If you absolutely have to use Cassandra as the source of your data, I agree with Dor.  

That being said, if you're going to be doing a lot of analytics, I recommend using something other than Cassandra with Spark.  The performance isn't particularly wonderful and you'll likely get anywhere from 10-50x improvement from putting the data in an analytics friendly format (parquet) and on a block / blob store (DFS or S3) instead.

On Fri, Jan 4, 2019 at 1:43 PM Goutham reddy <goutham.chirutha@gmail.com> wrote:
Thank you very much Dor for the detailed information, yes that should be the primary reason why we have to isolate from Cassandra.

Thanks and Regards,
Goutham Reddy

On Fri, Jan 4, 2019 at 1:29 PM Dor Laor <dor@scylladb.com> wrote:
I strongly recommend option B, separate clusters.
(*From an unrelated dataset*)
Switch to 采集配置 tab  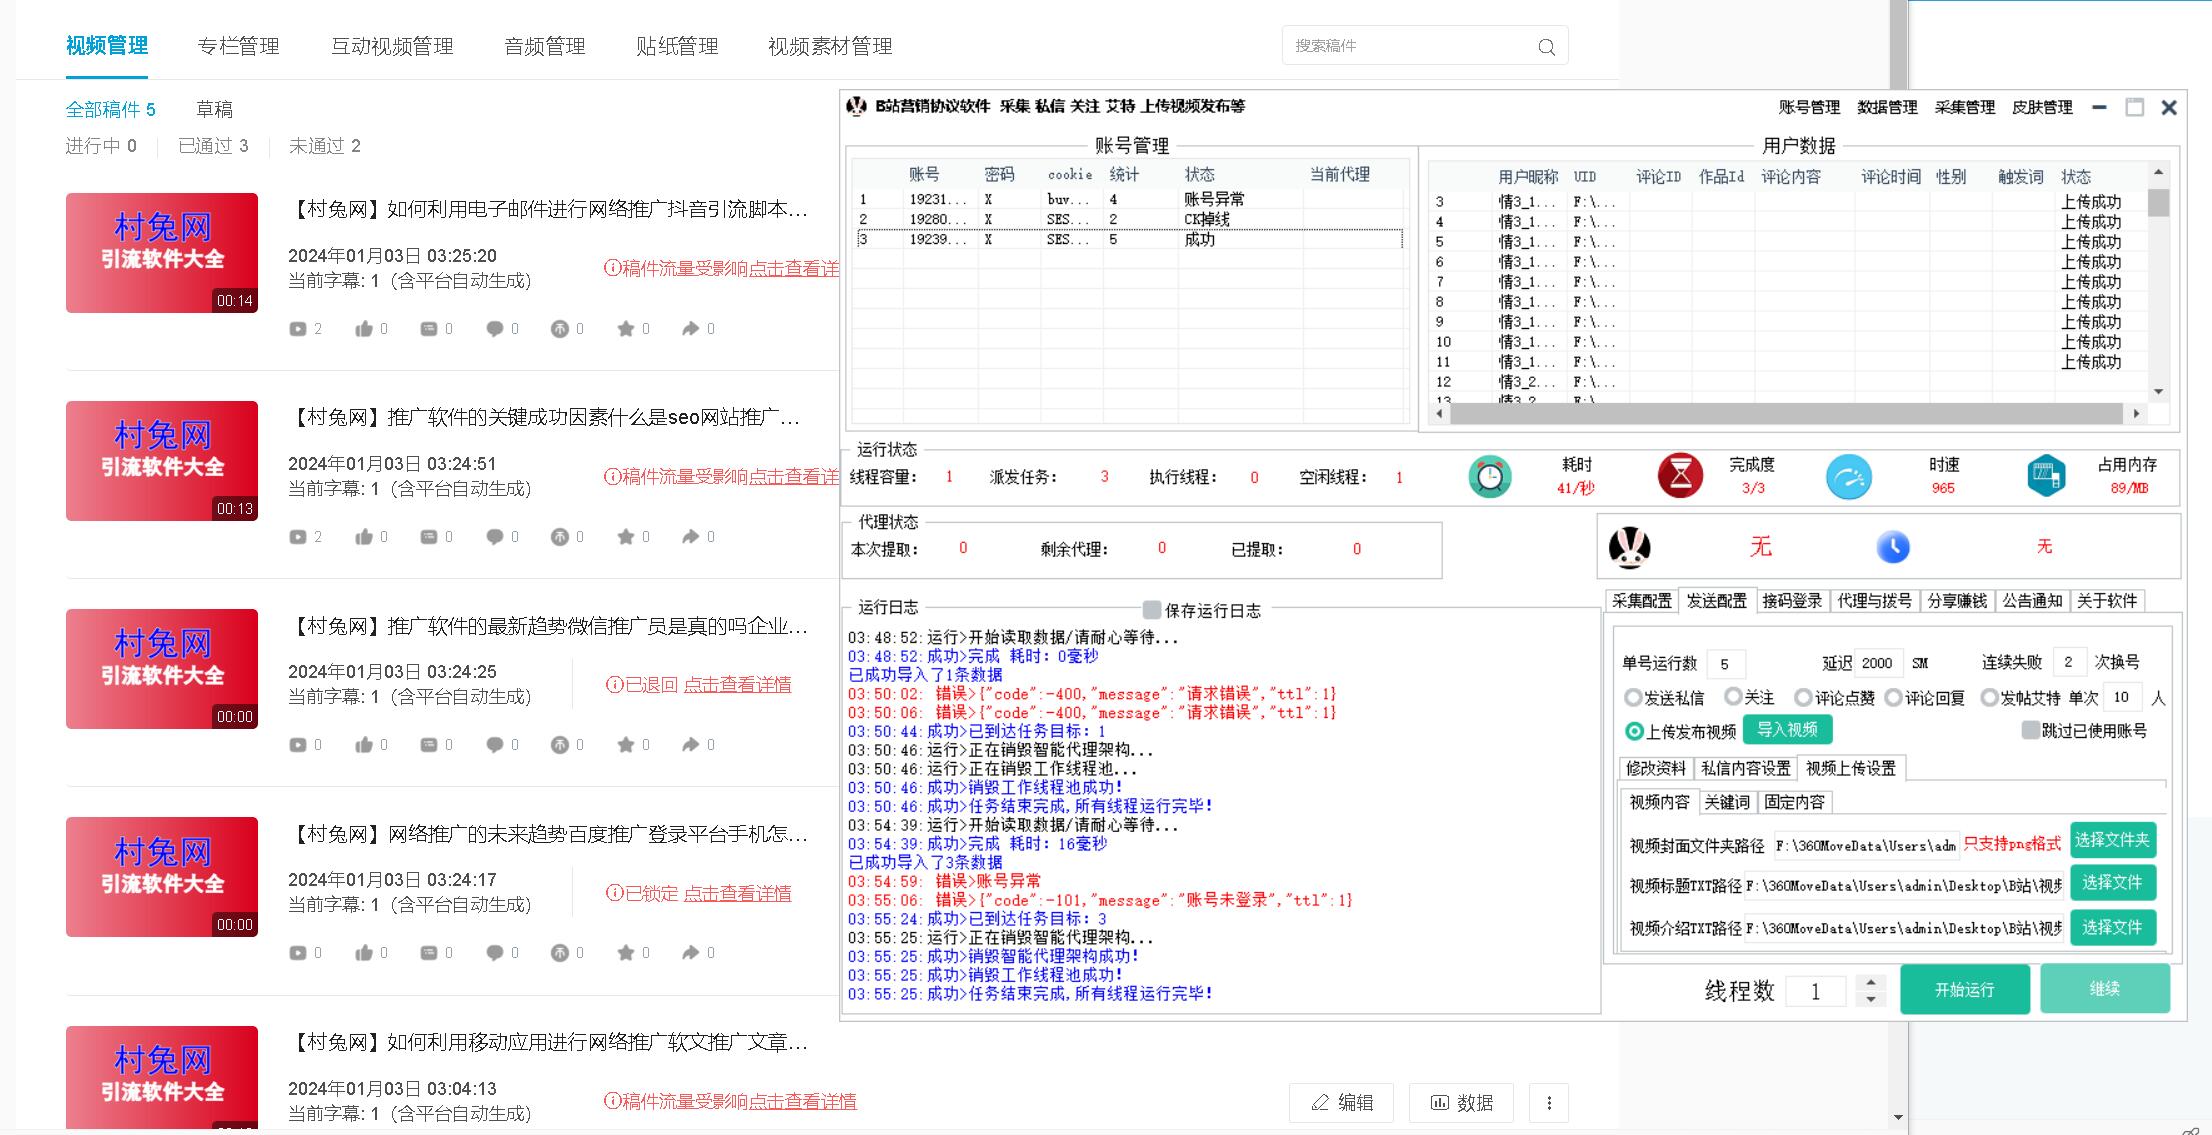(1641, 601)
Reasons:
 - Networking of node-node is negligible compared to networking within the node
 - Different scaling considerations
   Your workload may require 10 Spark nodes and 20 database nodes, so why bundle them?
   This ratio may also change over time as your application evolves and amount of data changes.
 - Isolation - If Spark has a spike in cpu/IO utilization, you wouldn't want it to affect Cassandra and the opposite.
   If you isolate it with cgroups, you may have too much idle time when the above doesn't happen.

On Fri, Jan 4, 2019 at 12:47 PM Goutham reddy <goutham.chirutha@gmail.com> wrote:
We have requirement of heavy data lifting and analytics requirement and decided to go with Apache Spark. In the process we have come up with two patterns
a. Apache Spark and Apache Cassandra co-located and shared on same nodes.
b. Apache Spark on one independent cluster and Apache Cassandra as one independent cluster.

Need good pattern how to use the analytic engine for Cassandra. Thanks in advance.